The following morning, NSW Health conducted no health assessments on board, and all passengers disembarked.
That day, 13 COVID test swabs that the ship's medics had taken while under way were sent to a lab for testing. The samples were not marked as high priority, as the ship was considered "low risk," and they were not processed until the night of March 19-20. The commission described this delay as "inexcusable," as it delayed the public health response measures that followed.
NSW Health learned that three of these tests came back positive at 0830 hours on March 20, and it sounded the alarm. Initial efforts to contact and quarantine passengers had limited success, though they did find that nearly 400 passengers had self-reported COVID-19 symptoms.
Ultimately, 21 crewmembers and 663 Australian passengers tested positive for COVID-19, making the Ruby Princess voyage one of the nation's largest single sources of infection. 62 secondary and tertiary infections in Australia have been linked back to Ruby Princess passengers. 28 individuals ultimately died, including eight foreign nationals, and the true number of overseas passengers who caught the illness on board is not known.

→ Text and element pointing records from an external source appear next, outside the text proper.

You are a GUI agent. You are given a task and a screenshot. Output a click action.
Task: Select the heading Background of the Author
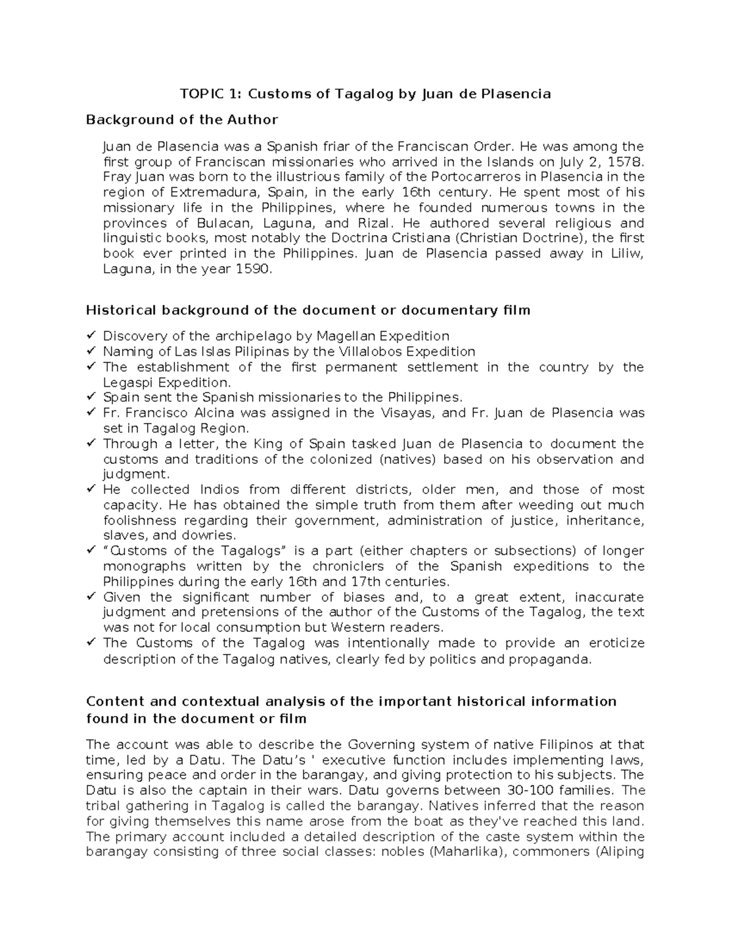click(x=182, y=120)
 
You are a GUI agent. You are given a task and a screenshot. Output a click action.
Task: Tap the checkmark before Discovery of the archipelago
click(x=91, y=336)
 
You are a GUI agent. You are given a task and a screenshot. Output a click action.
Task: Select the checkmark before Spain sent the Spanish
click(x=91, y=397)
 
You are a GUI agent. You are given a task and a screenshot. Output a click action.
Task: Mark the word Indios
click(x=219, y=490)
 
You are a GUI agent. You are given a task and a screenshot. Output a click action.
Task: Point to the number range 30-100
click(x=539, y=791)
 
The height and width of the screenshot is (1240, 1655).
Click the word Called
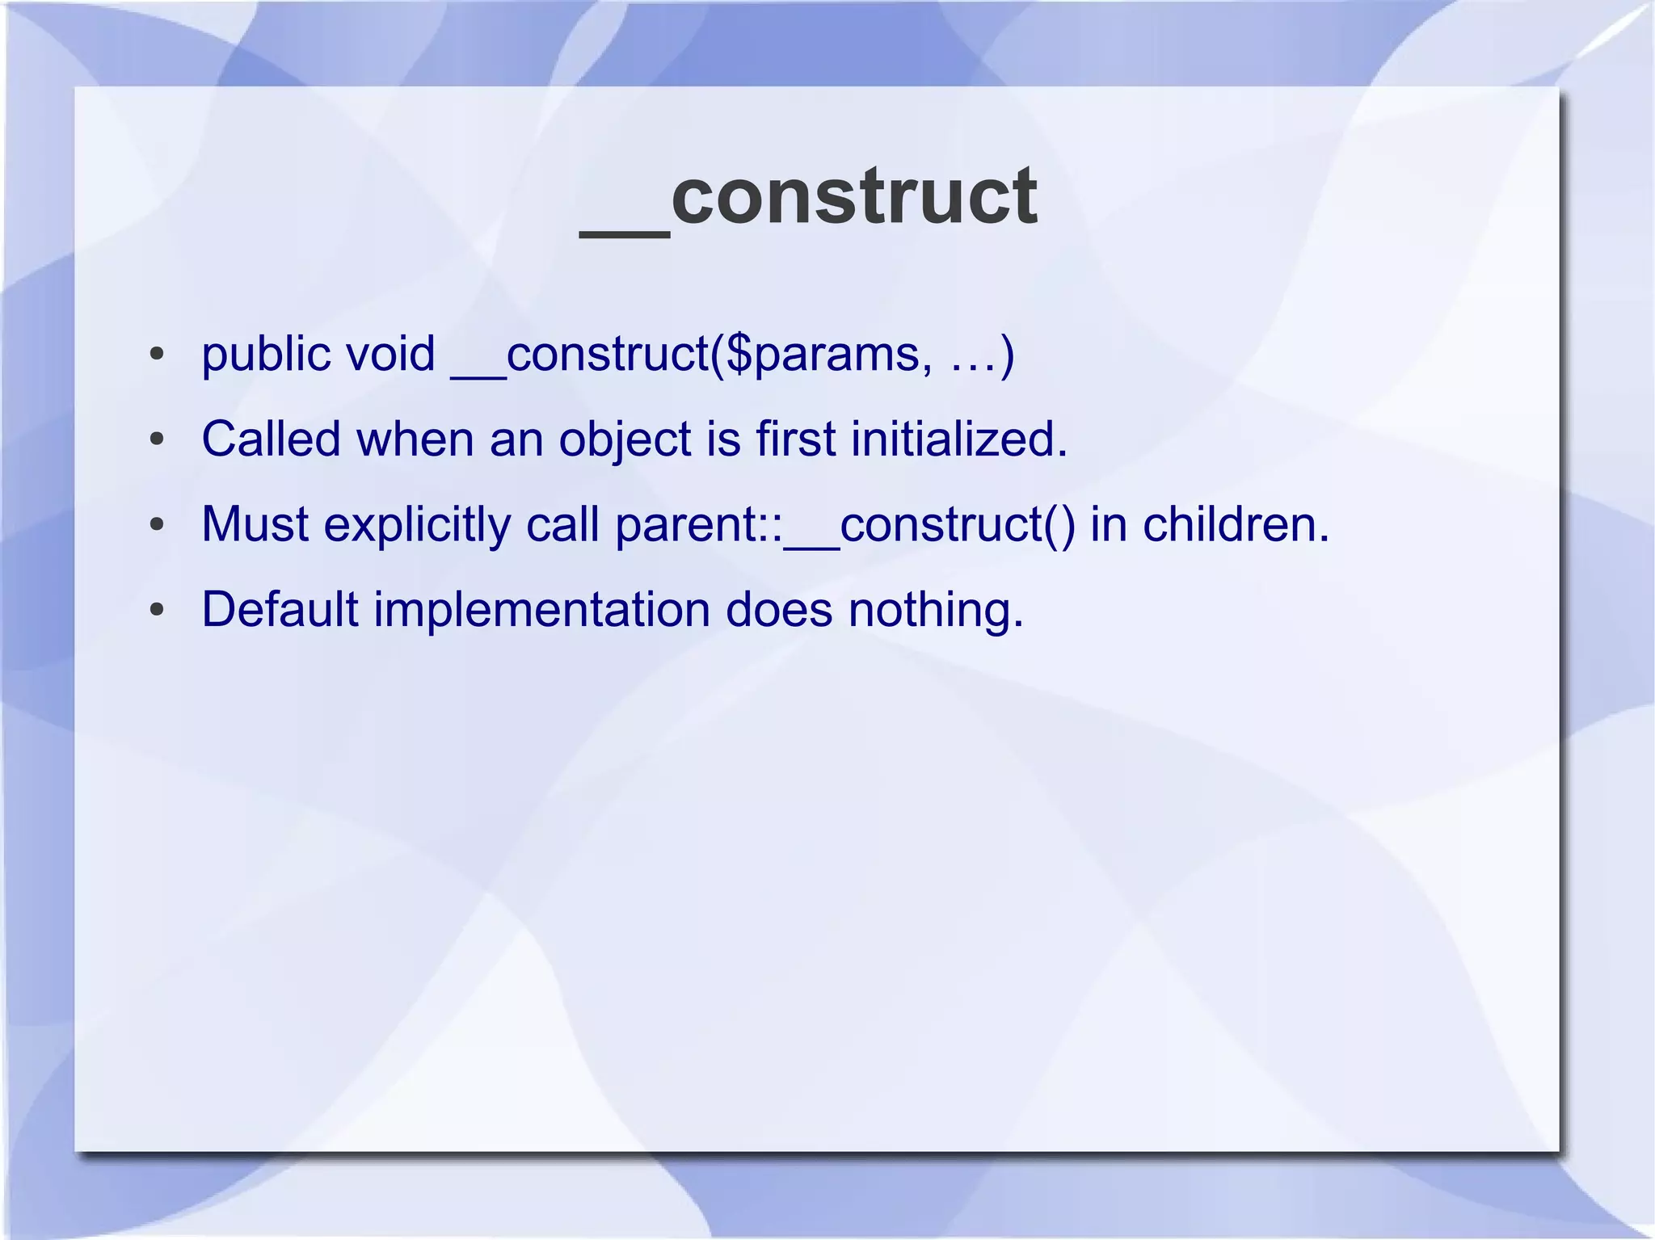(271, 439)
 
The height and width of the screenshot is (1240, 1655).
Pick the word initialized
(958, 439)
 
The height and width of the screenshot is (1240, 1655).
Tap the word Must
(255, 524)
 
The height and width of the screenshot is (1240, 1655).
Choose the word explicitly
(417, 526)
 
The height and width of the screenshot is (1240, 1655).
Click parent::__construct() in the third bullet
(844, 526)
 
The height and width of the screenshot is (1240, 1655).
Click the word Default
(280, 609)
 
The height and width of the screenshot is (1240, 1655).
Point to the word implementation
(541, 611)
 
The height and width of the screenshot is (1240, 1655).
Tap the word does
(778, 609)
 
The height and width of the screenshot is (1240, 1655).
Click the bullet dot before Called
(157, 440)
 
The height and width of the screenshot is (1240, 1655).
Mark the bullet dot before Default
(157, 610)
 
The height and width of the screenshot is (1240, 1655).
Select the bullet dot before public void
(157, 355)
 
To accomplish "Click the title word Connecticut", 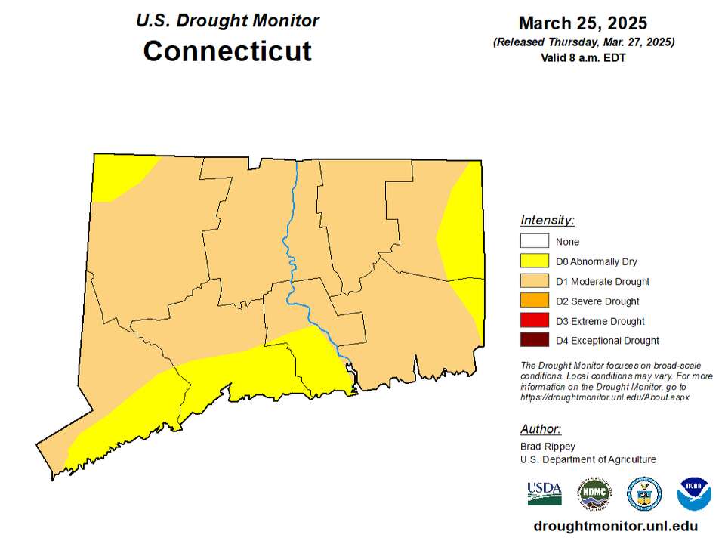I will point(227,51).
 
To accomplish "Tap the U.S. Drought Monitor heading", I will point(227,20).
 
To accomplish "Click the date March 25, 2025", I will point(583,23).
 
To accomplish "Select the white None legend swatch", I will point(535,242).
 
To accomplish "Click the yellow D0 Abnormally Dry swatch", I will point(535,261).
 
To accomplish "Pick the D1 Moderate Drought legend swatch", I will point(535,281).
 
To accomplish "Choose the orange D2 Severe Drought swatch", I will point(535,301).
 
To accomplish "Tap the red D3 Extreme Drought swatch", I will point(535,320).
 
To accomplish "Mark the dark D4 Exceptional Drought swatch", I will point(535,340).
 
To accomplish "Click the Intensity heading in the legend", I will point(548,221).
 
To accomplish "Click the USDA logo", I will point(545,493).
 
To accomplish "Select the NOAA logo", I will point(693,493).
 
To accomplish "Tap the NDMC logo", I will point(594,493).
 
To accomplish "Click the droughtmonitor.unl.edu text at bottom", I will point(615,526).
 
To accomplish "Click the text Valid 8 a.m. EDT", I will point(583,57).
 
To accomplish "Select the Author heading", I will point(541,429).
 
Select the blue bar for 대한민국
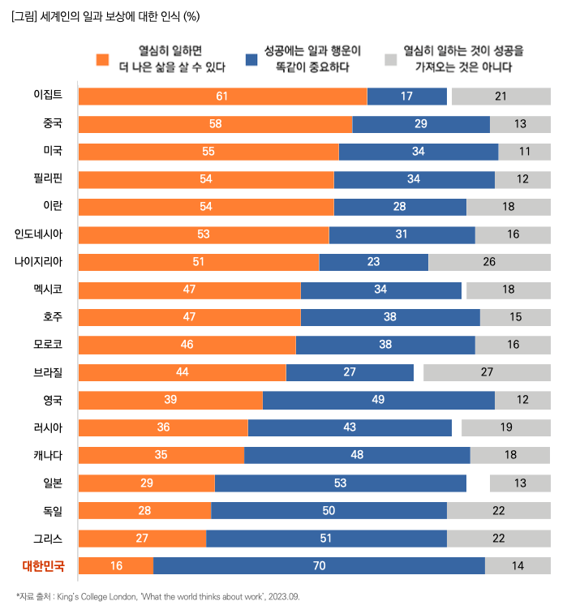(319, 566)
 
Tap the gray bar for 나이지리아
(489, 262)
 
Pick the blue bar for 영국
(378, 400)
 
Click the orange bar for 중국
(215, 124)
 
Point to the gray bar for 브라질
(487, 372)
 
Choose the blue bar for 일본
(340, 483)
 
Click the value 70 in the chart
(319, 566)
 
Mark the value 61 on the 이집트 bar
(222, 97)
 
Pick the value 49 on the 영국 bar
(378, 400)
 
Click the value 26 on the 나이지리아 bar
(489, 262)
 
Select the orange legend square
(102, 59)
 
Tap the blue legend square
(251, 59)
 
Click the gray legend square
(390, 59)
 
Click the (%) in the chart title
(192, 15)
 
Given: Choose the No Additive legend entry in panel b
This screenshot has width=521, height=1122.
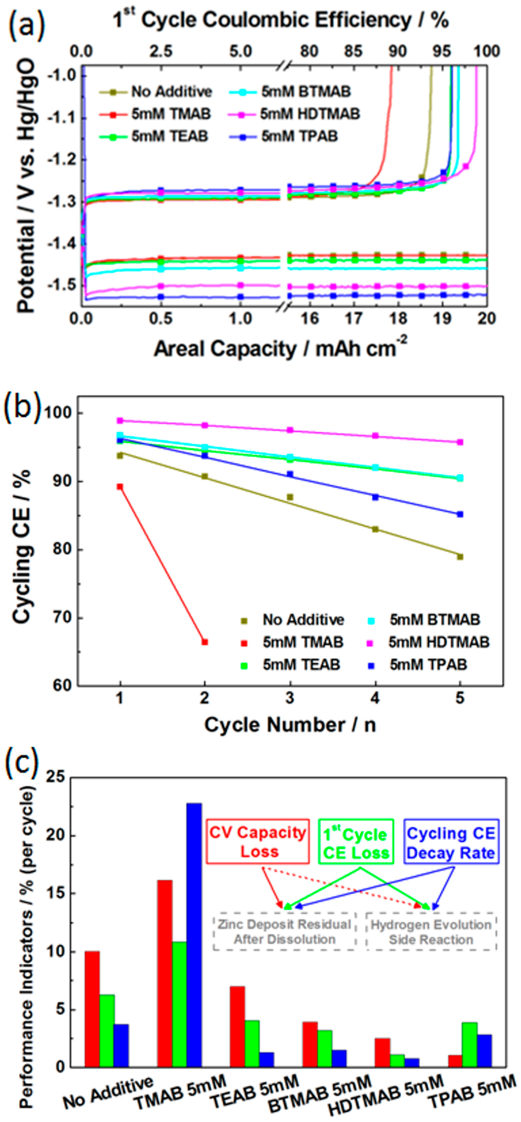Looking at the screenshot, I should coord(293,620).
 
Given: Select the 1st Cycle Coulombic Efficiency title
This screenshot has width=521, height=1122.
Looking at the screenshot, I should coord(281,20).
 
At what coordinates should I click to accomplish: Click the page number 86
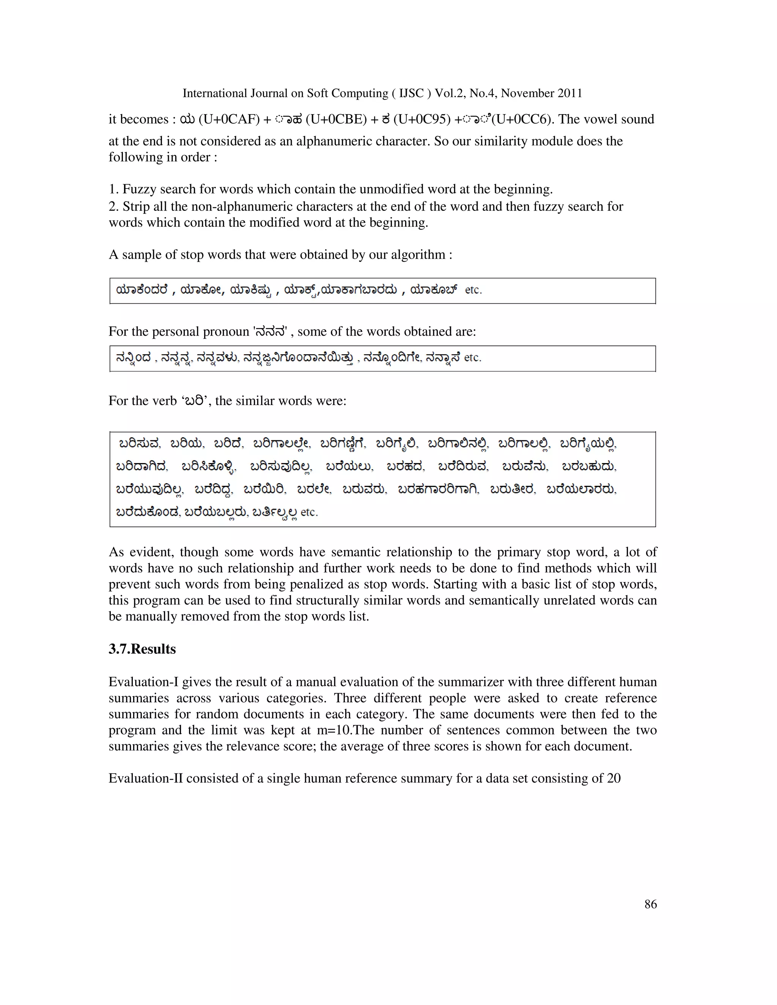(650, 904)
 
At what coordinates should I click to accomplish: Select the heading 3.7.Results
(142, 649)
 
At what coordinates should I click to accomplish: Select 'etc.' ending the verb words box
(309, 512)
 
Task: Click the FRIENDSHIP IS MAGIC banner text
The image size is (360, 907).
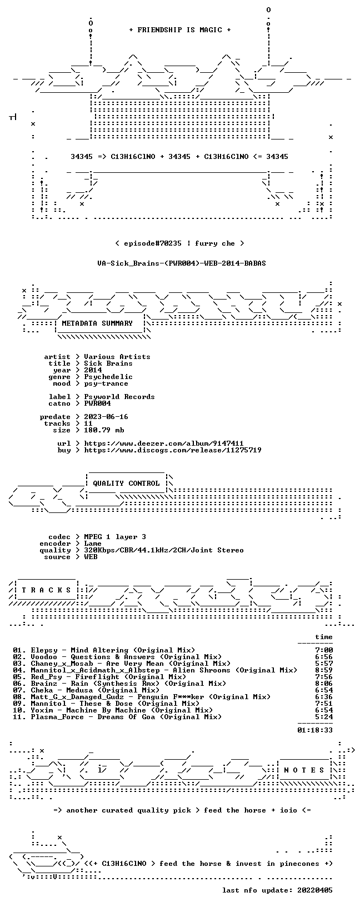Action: tap(180, 30)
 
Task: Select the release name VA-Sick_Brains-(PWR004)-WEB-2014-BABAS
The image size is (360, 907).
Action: tap(182, 263)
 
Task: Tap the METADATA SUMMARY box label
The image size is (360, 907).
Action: tap(97, 323)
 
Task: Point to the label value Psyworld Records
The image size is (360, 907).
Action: tap(119, 397)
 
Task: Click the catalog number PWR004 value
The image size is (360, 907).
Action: tap(97, 403)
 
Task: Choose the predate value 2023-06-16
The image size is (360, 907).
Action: tap(106, 417)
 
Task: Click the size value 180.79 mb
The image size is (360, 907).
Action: tap(104, 430)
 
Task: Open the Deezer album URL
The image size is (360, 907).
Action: tap(164, 443)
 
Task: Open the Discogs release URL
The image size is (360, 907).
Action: tap(173, 450)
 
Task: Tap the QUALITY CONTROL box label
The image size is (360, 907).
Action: tap(126, 483)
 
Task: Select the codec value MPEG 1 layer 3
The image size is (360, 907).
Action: tap(115, 537)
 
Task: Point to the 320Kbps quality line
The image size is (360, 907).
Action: tap(164, 550)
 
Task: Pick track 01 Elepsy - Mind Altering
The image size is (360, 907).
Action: tap(104, 650)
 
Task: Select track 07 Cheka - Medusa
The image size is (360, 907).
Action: tap(86, 690)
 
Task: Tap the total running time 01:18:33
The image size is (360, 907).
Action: tap(315, 730)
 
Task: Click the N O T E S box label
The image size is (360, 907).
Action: tap(304, 770)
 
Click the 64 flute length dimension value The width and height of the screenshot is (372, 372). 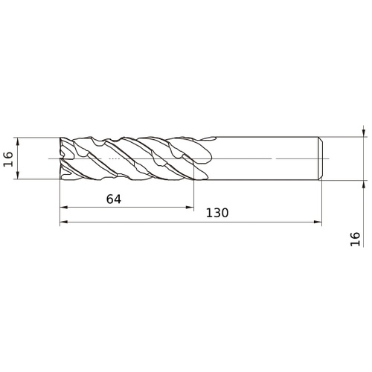(114, 199)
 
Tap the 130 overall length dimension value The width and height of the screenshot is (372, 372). (217, 213)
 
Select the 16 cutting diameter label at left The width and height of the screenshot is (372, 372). (8, 159)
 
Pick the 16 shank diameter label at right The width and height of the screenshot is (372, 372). (355, 239)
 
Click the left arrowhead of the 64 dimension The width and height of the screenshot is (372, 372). (64, 207)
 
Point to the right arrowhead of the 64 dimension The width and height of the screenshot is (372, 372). (190, 207)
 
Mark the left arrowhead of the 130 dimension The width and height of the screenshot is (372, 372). (64, 222)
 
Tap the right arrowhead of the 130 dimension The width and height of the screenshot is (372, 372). (318, 222)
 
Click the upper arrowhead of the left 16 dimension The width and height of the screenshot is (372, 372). (17, 141)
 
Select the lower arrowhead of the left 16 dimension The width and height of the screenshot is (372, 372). (17, 175)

The government of NSW Premier Gladys Berejiklian has accepted the commission's findings and admitted its responsibility.
“The lessons weren’t learnt soon enough and again I apologize unreservedly on behalf all of those individuals and agencies who made those mistakes,” said Berejiklian in a statement Monday. “I can’t imagine what it would be like having a loved one or being someone yourself who continues to suffer and experience trauma as a result [of the lapse]."